Necesitaba hacer un trabajo para ciencias así que
fui donde el carnicero. Estaba a dos calles de mi casa y él me conocía de
pequeño. Entonces me paro frente a él y le pregunto si tiene algún trozo de
carne que no sirva. Y claro, como no entiende, le explico que es para ciencias
y que tengo que experimentar con un trozo de carne descompuesta. Uno pequeño, le digo, solo para el fondo de un frasco. No
había nadie en la carnicería y yo pensaba que era un favor pequeño, igual que
pedirle un trozo de madera al tío mueblista o un trozo de género a alguna
vecina costurera. Por lo mismo, me sorprende verlo enojado y diciéndome que no…
que ahí no sobra carne y que mucho menos se descompone… que ahí toda la carne
se vende, me dice. Yo me quedo en silencio y acepto sus palabras.

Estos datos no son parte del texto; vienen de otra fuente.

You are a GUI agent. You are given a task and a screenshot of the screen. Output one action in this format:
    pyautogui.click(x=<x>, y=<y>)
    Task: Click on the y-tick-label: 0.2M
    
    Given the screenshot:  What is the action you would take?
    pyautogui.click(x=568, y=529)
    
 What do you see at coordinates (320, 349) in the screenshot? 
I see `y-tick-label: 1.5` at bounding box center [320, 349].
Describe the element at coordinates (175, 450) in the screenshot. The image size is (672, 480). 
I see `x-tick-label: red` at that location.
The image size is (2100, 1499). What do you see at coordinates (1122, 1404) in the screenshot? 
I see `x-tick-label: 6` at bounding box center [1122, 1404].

Puede incluso
que sean ciertas, pienso, aunque su actitud no dejaba de sorprenderme. Mientras
pienso en eso entra una persona a comprar y luego otra. Yo ni sé por qué me
quedo. Él las atiende y vuelve a mirarme molesto. Toma un pequeño trozo de
carne y grasa que había quedado en el mesón y lo arroja al suelo, junto a mí. Recógelo, me dice, y ándate de aquí. Recuerdo que lo recogí, asustado, y me fui a
casa. No conté nada de lo sucedido y metí el trozo en el frasco. Tenía que
anotar observaciones. Por dos semanas tuve que anotar observaciones. Cosas objetivas,
por supuesto. Coloración, olor y esas cosas. Nada podía decir en esas
observaciones del odio del carnicero. Del odio secreto de todos los hombres. Recuerdo
que eso pensaba mientras observaba la carne. Eso comprendía. La verdadera descomposición
de la carne. Esa verdad para la que tus padres nunca te preparan y que existe
en todos nosotros. Ese sí que era un gran aprendizaje. Un descubrimiento
increíble: Un frasco con un trozo de carne
descompuesta en el interior de todos los hombres. Había que cuidarse de
aquello, me dije. O al menos, había que intentar hacerlo.